Bullying UK
- Formation: 1999
- Headquarters: Harrogate, England
- Region served: United Kingdom
- Official language: English
- Director and co-founder: Liz Carnell
- Affiliations: Unite Against Bullying
- Website: bullying.co.uk
- Formerly called: Bullying Online

= Bullying UK =

British charitable organization

Bullying UK, formerly Bullying Online, is a UK charity founded in 1999 by journalist Liz Carnell and her son John. The charity's website was redesigned and relaunched in 2006 with a large amount of new information to help pupils, parents and schools deal with bullying.

==Website==
Pupils can find help on dealing with violence and name calling, homophobia, racism, hi-tech bullying like happy slapping, text bullying by phone and abusive websites, self-harm, falling out with friends, bullying on the school bus and walk to school, body language, how to help someone being bullied and moving to a new school. There is also advice for pupils who are bullies.

Parents can find help on taking a complaint through the education system, from the classroom teacher, head teacher or principal, governors, local education authority (LEA) and Department for Education and Skills. There are sections for parents dealing with hi-tech bullying, including abusive internet website postings, racism, bullying in independent or private schools, bullying out of school, moving a child to a new school, access to pupil records, teacher bullying and legal action. A well-used part of the website is the section containing letters for parents to copy out to start a complaint to a school.

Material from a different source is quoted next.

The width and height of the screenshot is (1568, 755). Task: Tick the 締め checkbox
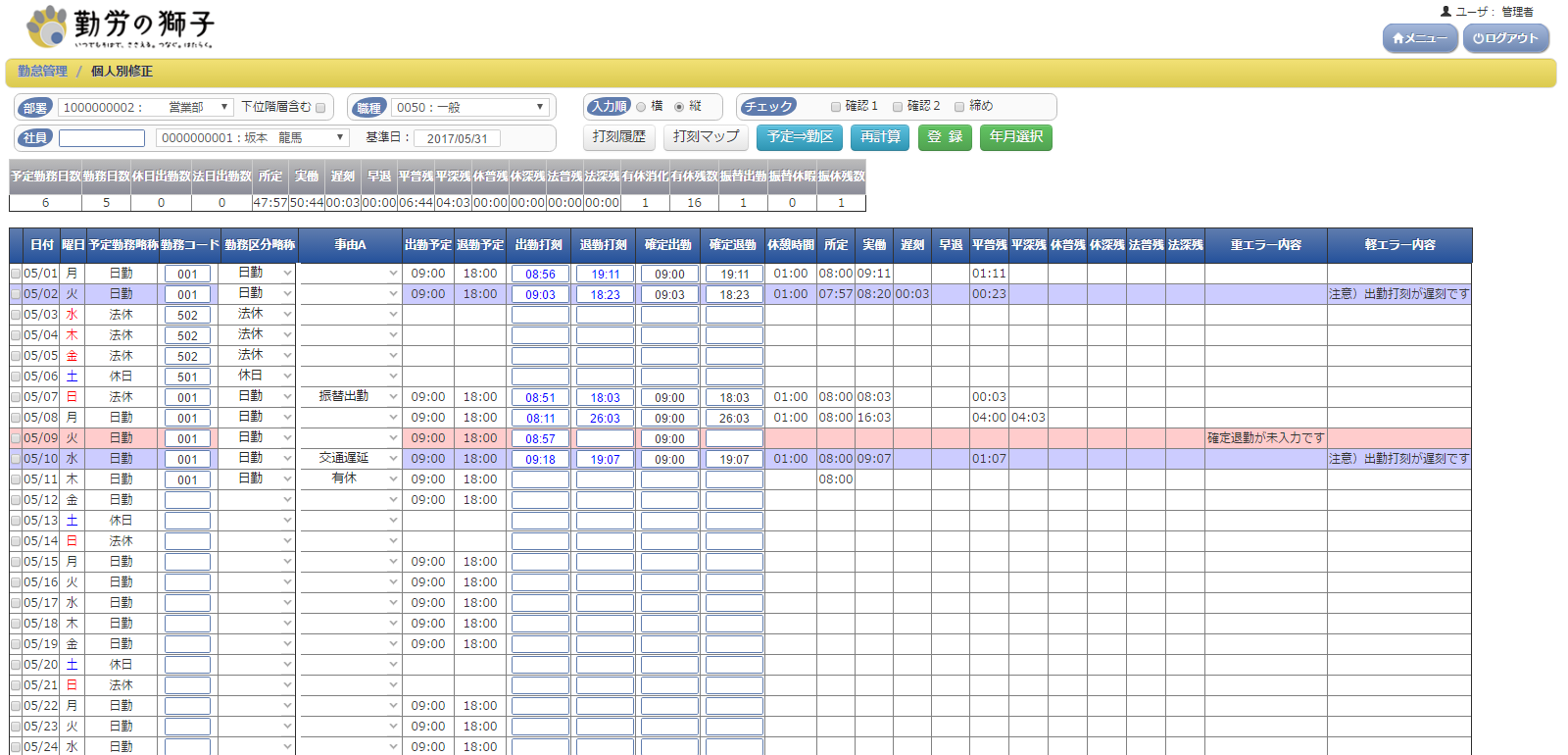pos(959,107)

The schools' section has been expanded recently and includes advice on dealing with bullying victims, bullies and parents and ideas for school projects. There is a large section about bullying in sport. The sections include information and advice for school ancillary workers like teaching assistants, dinner ladies and school nurses.

Help is given by email through the contact section of the website and leaflets and posters are also available to schools, police forces, health trusts and youth organisations.

== Public profile ==
The charity has a high public profile, and was mentioned by Phil Willis MP in the UK Parliament as being in the vanguard of anti-bullying work. It has also been featured widely in the UK national media, particularly in newspapers like the Daily Mirror, BBC, The Times and The Independent.

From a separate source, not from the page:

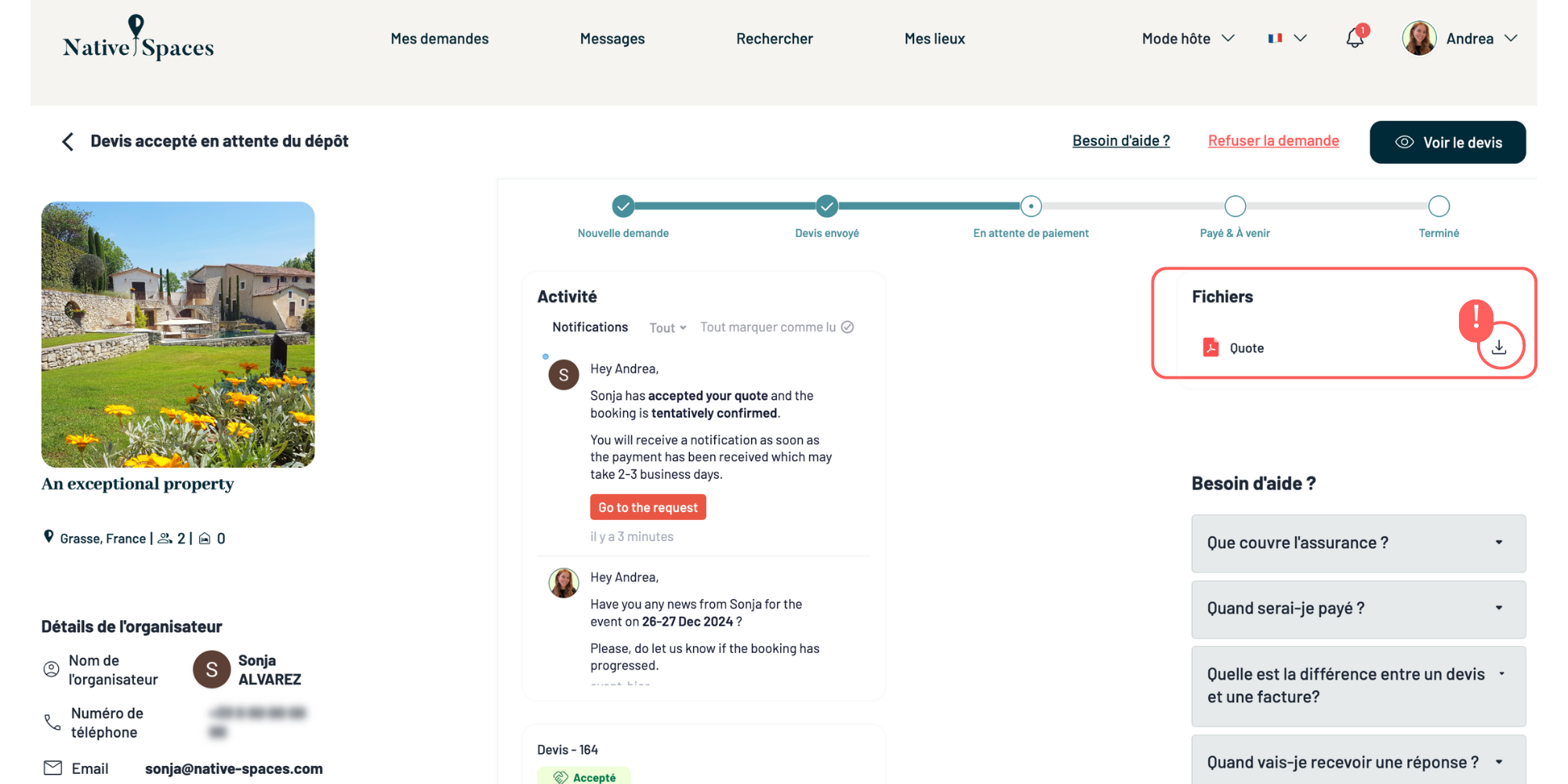Image resolution: width=1568 pixels, height=784 pixels.
Task: Click the Refuser la demande link
Action: pyautogui.click(x=1273, y=141)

The charity has been an outspoken critic of government anti-bullying work, including the taxpayers' funding of the controversial Anti-Bullying Alliance. Director Liz Carnell is a regular contributor to TV and radio debates on school bullying and also writes for the national media like the Times Educational Supplement on school bullying issues.

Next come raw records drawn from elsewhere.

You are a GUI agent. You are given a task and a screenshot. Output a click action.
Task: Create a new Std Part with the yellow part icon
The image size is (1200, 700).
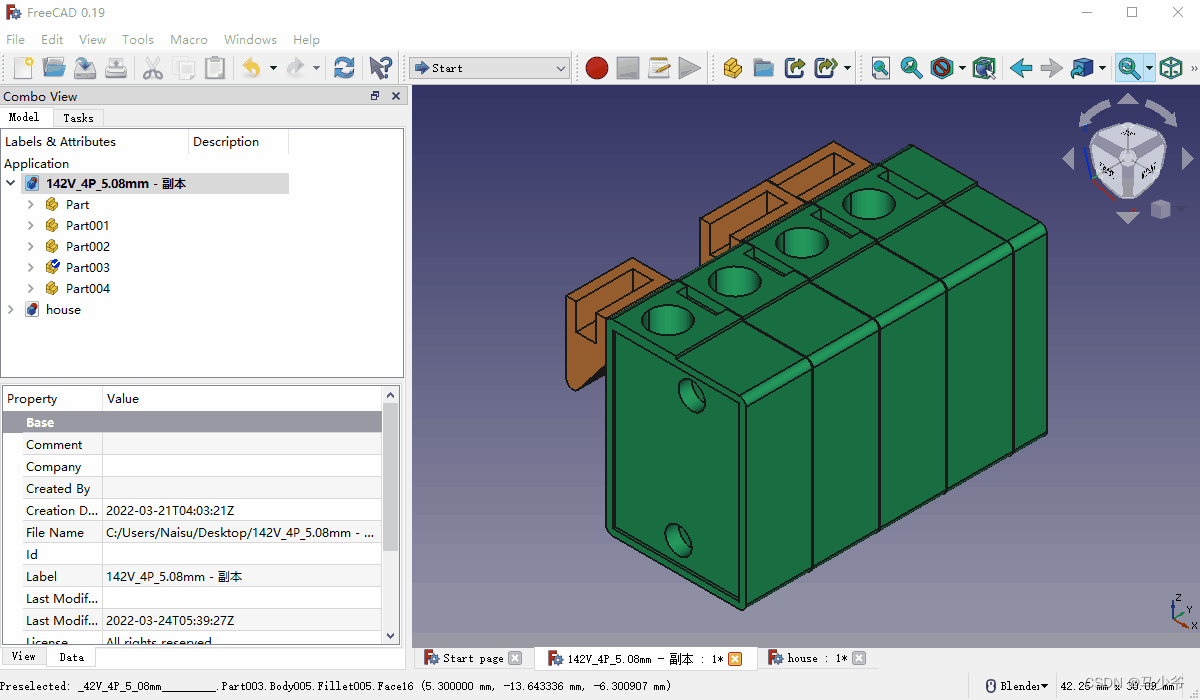pos(732,68)

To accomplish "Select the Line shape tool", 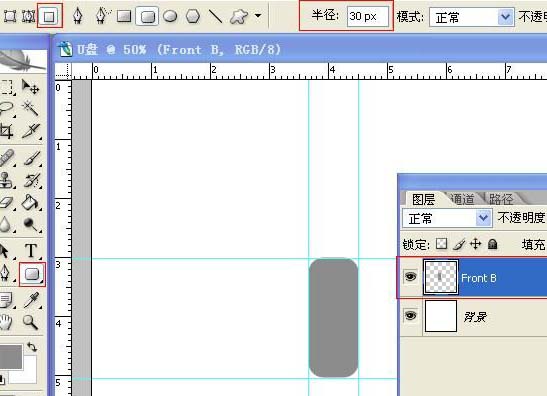I will point(215,16).

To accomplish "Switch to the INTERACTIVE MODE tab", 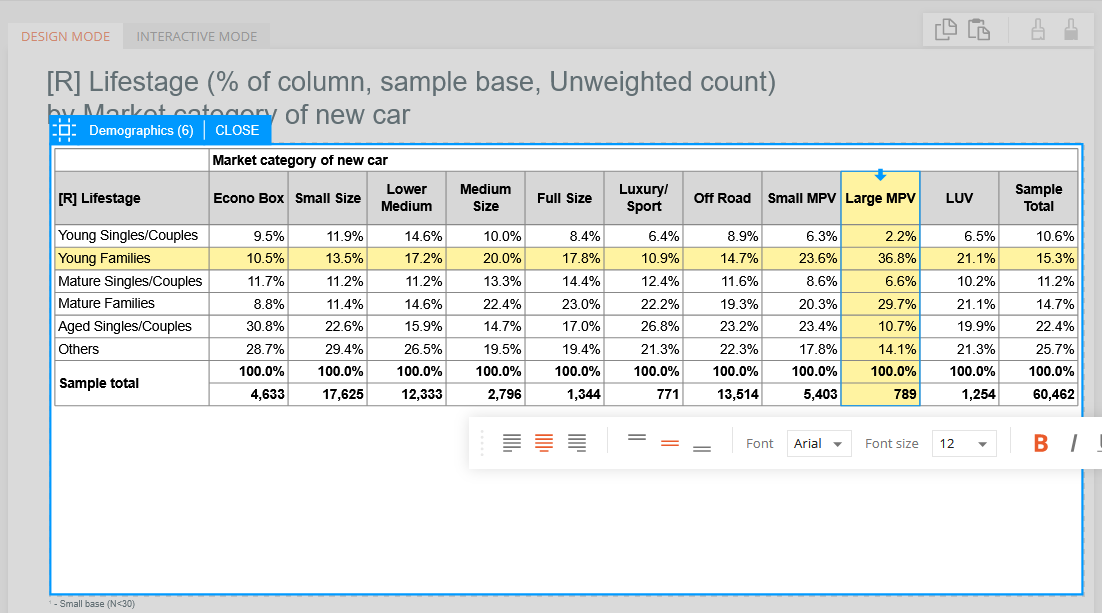I will [196, 36].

In January 2006, the charity launched The National Bullying Survey 2006. More than 8,000 people have completed one of four sections of the survey, for parents, pupils, teachers and older people who were bullied at school. The survey is now closed, and the results were announced in November 2006.

==Funding==
Bullying UK provides a free service. Recent funders have included Simplyhealth, GE Money and Royal Mail. Individuals and schools are encouraged to carry out fundraising to support the charity’s work.